La nostalgia por Argentina es anterior, incluso, a la propia existencia de Argentina; y es más, aquellos que por primera vez concibieron el sueño de una nación moderna, lo hicieron fuera de “nuestros” límites, desterrados por el gobernador Rosas. El redactor de la Constitución, Alberdi, vivió hasta el día de su muerte en el extranjero, o bien, como él decía, “en esa provincia flotante de la República Argentina que se ha compuesto de los argentinos que dejaron el suelo de su país tiranizado”.
Pero no hace falta ir tan atrás: nos consta que el Papa Francisco suplica en español, en italiano y en latín, a todos sus compatriotas, que no le lleven al Vaticano regalos pomposos e inservibles, sino —sencillamente— alfajores. Nuestra otra celebridad mundial, Lionel Messi, suele postear en las redes sociales enigmáticas fotos de alfajores Havanna (probablemente no a modo de chivo, sino de festejo). Algo más interesante ocurre con mi tía Mimi, que siempre que viene de Francia trae doble equipaje: uno pequeño, para la ropa; otro más grande, para la yerba y los alfajores (que luego va dosificando, celosamente, para que le duren hasta su próximo regreso).
Por algo, desde muy antiguo, el exilio ha sido considerado el peor de los castigos; una especie de muerte en vida. Que ahora un sitio web llamado Latinafy (gracias a Dios, que es argentino) viene a solucionar.
Son sólo algunos casos entre muchos, que demuestran que, por más lejos que uno vaya, “la ciudad te seguirá” (como decía un poeta griego). Y es que la distancia física no siempre implica una distancia espiritual; más bien al contrario, a veces la distancia permite percibir mejor que antes, de una manera nítida, los contornos de la Patria: entonces los recuerdos se vuelven aún más vívidos que los propios hechos, y los objetos se nos aparecen en la imaginación en su verdadera esencia. Digamos así: uno no conoce realmente el sabor del alfajor hasta que lo desea con el deseo del emigrado. Por algo, desde muy antiguo, el exilio ha sido considerado el peor de los castigos; una especie de muerte en vida. Que ahora un sitio web llamado Latinafy (gracias a Dios, que es argentino) viene a solucionar.
Latinafy es eso, un almacén flotante, una especie de embajada global, transnacional, y también un servicio de emergencia, que acerca los productos argentinos a todo aquel emigrado (o curioso) que los requiera, sin importar en qué parte del orbe se halle, pues su lista de destinos abarca los cinco continentes. Así, es natural encontrar entre su nómina de envíos países como España, Estados Unidos, Israel o Canadá, donde hay importantes comunidades de argentinos, pero no lo es tanto descubrir en esa misma lista a Singapur o Sudáfrica. Latinafy disuelve las barreras geográficas: globaliza, democratiza.
Basta ingresar a su página para hacerse una idea acabada del ser nacional (es, más o menos, como leer el Martín Fierro); sus tres categorías principales podemos adivinarlas: yerba, alfajores y dulce de leche y kiosco y galletitas. Más de un emigrado habrá recorrido el catálogo con lágrimas en los ojos, al reencontrarse con la composición cromática de nuestros kioscos, que mezclan en sus bateas el fino aurirrojo de la Tita y la Rodhesia con el rosa chillón de un Flyn Paff. Porque ése es el otro gran acierto de Latinafy: no despreciar nada, reconocer el infinito valor de la cosa más aparentemente insignificante, ¡vender chicles Bazooka! En ese gesto, Latinafy demuestra una notable comprensión de la sensibilidad del emigrado.
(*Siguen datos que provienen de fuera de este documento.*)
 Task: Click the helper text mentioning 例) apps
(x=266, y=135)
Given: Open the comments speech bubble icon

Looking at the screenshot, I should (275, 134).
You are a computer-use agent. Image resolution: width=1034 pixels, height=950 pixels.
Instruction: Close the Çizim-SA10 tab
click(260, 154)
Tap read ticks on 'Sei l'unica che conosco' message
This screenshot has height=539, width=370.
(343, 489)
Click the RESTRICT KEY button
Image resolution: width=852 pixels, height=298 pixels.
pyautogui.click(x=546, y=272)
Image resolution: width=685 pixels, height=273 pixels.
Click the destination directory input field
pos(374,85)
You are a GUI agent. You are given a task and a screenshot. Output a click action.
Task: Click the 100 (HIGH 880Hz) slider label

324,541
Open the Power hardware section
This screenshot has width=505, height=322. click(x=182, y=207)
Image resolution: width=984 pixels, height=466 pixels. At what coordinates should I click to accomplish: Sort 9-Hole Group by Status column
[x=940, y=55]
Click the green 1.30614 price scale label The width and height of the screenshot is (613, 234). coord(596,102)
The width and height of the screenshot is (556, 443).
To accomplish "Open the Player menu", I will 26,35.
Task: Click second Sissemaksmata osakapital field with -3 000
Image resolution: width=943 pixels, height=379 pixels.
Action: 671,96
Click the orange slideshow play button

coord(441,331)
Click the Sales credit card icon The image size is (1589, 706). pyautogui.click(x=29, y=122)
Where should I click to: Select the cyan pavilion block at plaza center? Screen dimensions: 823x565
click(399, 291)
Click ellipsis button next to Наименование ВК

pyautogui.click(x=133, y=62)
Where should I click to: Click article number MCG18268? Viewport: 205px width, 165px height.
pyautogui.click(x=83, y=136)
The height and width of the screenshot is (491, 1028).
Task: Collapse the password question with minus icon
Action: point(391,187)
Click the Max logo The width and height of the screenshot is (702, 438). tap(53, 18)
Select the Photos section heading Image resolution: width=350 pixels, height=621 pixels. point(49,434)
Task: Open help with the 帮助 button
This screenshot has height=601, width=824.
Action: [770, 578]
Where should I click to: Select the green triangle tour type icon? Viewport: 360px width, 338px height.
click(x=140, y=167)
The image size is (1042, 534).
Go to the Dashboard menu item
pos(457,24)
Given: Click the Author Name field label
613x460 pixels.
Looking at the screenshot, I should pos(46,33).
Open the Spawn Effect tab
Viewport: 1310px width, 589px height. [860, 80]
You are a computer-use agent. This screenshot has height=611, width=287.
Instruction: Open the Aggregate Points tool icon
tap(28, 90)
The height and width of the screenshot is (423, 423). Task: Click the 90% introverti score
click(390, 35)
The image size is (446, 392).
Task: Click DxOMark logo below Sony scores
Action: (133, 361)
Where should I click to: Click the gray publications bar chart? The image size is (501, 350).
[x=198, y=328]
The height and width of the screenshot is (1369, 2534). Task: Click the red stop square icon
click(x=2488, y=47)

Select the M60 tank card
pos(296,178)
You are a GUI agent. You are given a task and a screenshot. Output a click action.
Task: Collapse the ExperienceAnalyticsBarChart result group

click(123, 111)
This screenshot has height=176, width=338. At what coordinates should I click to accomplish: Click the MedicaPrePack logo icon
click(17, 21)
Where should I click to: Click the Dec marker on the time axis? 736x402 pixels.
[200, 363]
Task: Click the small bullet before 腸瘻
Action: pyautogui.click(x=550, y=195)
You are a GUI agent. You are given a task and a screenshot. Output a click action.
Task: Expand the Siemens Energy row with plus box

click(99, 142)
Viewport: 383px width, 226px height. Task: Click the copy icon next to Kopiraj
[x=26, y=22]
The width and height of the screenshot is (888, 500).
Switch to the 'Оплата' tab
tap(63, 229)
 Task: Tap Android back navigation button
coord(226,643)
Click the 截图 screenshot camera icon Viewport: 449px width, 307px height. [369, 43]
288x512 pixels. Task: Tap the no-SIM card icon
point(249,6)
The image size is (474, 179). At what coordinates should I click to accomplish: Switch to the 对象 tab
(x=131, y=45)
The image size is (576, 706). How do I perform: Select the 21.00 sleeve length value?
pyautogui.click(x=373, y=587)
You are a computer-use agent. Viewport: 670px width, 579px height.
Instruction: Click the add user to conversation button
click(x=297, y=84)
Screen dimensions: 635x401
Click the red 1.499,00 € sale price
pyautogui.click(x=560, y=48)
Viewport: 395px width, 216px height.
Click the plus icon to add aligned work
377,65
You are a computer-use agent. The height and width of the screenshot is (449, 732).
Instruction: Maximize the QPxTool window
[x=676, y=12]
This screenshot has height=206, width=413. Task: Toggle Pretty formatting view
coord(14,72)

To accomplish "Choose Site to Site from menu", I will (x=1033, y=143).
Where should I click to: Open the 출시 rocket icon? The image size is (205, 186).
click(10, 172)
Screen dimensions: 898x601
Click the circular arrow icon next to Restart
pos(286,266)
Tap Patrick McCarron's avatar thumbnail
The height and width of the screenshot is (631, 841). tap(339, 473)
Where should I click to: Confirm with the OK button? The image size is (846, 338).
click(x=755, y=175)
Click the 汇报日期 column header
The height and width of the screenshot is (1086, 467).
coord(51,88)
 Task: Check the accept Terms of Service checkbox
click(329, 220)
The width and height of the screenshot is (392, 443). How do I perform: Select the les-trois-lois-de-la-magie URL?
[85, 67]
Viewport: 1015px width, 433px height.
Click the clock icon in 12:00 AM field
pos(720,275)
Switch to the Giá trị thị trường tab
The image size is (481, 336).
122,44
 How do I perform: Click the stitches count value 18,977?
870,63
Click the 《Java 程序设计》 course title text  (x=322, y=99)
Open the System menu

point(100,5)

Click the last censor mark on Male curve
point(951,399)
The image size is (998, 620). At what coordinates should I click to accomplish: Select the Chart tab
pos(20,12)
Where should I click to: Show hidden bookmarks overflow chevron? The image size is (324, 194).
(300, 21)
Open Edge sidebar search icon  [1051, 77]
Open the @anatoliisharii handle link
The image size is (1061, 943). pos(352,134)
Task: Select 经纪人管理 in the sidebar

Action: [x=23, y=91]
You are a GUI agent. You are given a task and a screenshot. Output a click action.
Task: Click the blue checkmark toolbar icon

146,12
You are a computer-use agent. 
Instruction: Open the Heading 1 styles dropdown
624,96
Y es que es así: todos sabemos que en Francia pueden conseguirse postres mil veces más sofisticados que un alfajor Terrabusi; que en Estados Unidos hay variedades de gomitas mucho más sabrosas que nuestras Mogul, que en España ya se elaboran alfajores marplatenses (o algo parecido) y que, en última instancia, para cocinar dulce no se necesita más que un saché de leche y una cacerola. ¡Pero no se trata de eso! Se trata de que, de manera silenciosa, los productos que a lo largo de nuestra infancia y tal vez adolescencia poblaron nuestros días se fueron convirtiendo en una parte de nuestra identidad, a tal punto que sin ellos estamos como alienados, desconocidos. Había otro poeta, aparentemente austríaco, que decía que “La patria es la infancia”. Le faltó agregar algo. La patria es la golosina de nuestra infancia. Recobrarla es recobrarnos a nosotros mismos.